Using Windows and Linux Servers

In today's environments, Linux and Windows servers are commonly used together, and therefore, the servers themselves must be capable of communicating. That said, most of that communication is likely to take place with industry standard protocols such as FTP and HTTP, so no additional client software is necessary to communicate between servers under these conditions.

Microsoft provides some degree of integration for UNIX systems via a special add-on pack called Windows Services for UNIX. This add-on pack provides compatibility with the UNIX NFS and a variety of UNIX utilities. The add-on pack can also be used on Linux servers. However, Microsoft states clearly that Windows Services for UNIX has only been tested on a limited number of versions of UNIX and only one version of LinuxRed Hat 8.

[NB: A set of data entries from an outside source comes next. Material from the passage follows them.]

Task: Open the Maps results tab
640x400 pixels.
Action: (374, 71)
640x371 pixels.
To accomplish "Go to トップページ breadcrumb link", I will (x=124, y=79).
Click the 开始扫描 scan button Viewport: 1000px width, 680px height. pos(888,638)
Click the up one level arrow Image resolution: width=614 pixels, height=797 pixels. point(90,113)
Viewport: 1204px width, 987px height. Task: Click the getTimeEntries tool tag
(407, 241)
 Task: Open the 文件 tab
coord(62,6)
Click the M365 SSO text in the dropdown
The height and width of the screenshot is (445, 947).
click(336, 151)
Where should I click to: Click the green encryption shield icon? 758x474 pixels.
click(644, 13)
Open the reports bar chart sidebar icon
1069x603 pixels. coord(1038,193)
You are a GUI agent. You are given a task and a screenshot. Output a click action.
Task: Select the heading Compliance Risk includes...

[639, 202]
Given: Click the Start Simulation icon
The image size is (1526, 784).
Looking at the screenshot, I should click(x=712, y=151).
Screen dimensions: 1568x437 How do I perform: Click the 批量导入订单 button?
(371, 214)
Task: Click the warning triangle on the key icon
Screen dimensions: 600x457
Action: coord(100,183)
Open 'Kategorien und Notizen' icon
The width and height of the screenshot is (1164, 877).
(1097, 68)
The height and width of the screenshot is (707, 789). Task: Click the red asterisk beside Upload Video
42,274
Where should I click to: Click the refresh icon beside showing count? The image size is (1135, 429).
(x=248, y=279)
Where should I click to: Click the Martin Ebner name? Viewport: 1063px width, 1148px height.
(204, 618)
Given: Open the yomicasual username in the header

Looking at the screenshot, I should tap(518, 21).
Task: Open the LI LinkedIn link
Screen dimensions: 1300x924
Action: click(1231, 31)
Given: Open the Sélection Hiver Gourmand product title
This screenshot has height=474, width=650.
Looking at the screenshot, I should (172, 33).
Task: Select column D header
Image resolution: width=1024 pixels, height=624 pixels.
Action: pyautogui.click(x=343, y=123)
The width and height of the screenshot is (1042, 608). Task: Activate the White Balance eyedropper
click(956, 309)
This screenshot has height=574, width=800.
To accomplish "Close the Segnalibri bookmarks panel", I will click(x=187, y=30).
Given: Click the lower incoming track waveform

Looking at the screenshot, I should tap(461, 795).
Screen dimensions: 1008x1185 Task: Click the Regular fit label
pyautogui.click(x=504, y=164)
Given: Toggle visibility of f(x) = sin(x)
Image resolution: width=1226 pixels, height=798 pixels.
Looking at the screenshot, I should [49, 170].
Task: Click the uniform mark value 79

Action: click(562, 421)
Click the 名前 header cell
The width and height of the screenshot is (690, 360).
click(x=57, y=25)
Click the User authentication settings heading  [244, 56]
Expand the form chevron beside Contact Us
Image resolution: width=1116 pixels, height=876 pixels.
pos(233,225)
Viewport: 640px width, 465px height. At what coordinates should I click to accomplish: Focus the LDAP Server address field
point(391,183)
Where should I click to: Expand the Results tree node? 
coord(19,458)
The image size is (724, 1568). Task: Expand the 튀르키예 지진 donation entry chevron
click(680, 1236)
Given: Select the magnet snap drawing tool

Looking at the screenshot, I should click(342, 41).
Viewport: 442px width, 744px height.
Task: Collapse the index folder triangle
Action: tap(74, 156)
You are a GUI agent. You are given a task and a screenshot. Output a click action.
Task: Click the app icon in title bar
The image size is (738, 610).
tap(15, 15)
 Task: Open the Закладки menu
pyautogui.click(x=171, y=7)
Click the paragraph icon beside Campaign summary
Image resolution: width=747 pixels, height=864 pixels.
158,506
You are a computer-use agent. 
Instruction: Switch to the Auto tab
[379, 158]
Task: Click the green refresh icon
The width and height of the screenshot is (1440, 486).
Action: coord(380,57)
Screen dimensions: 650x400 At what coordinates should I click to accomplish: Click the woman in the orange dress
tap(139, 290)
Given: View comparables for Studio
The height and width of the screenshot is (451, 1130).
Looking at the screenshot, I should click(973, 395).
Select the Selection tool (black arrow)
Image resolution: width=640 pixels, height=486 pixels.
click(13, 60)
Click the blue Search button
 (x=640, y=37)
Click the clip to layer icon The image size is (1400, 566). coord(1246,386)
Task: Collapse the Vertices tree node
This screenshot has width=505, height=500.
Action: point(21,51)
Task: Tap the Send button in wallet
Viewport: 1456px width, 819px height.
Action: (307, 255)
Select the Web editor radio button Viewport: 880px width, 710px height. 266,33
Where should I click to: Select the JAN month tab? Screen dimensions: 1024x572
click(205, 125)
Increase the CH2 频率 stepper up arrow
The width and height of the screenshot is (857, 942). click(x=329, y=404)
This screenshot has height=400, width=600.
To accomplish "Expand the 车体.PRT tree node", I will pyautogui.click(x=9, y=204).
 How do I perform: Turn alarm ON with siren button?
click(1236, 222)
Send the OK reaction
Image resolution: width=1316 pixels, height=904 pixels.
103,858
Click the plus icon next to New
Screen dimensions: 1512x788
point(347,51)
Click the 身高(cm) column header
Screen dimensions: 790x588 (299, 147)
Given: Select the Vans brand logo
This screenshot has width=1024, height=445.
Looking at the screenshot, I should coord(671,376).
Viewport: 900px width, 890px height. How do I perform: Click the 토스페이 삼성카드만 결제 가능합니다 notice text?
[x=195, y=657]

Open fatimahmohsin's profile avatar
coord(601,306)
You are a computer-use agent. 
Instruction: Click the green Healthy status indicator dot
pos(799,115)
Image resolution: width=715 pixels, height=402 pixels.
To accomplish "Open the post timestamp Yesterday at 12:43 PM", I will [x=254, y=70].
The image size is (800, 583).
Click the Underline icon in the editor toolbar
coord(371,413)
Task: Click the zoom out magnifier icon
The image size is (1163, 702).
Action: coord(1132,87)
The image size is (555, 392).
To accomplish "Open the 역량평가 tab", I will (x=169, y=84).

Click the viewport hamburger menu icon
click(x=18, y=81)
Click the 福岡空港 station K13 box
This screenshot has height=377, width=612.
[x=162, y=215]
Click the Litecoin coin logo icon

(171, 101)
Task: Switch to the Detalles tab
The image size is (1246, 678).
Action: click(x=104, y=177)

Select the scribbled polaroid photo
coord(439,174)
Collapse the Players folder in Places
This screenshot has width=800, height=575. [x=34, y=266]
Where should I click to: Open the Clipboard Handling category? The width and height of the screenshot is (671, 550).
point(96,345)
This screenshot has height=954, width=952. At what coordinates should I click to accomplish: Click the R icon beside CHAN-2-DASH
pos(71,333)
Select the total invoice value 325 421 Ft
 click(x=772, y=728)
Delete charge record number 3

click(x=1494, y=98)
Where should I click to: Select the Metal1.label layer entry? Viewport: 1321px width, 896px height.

Using NetWare and Linux Servers

NetWare and Linux servers are fully interoperable and are often found together in network environments. For instance, a NetWare file and print server might coexist with a Linux firewall and proxy server. In addition, it is possible, by using eDirectory, to integrate the management of Linux servers into the directory services system in order to streamline administration.

To make these scenarios possible, Linux supports both IPX/SPX, which is required for NetWare 3.x and 4.x, and TCP/IP, which is used in the later NetWare versions. However, many of the Linux distributions do not natively support IPX/SPX. If you use one of those distributions, you need to download extra software and perform additional configuration.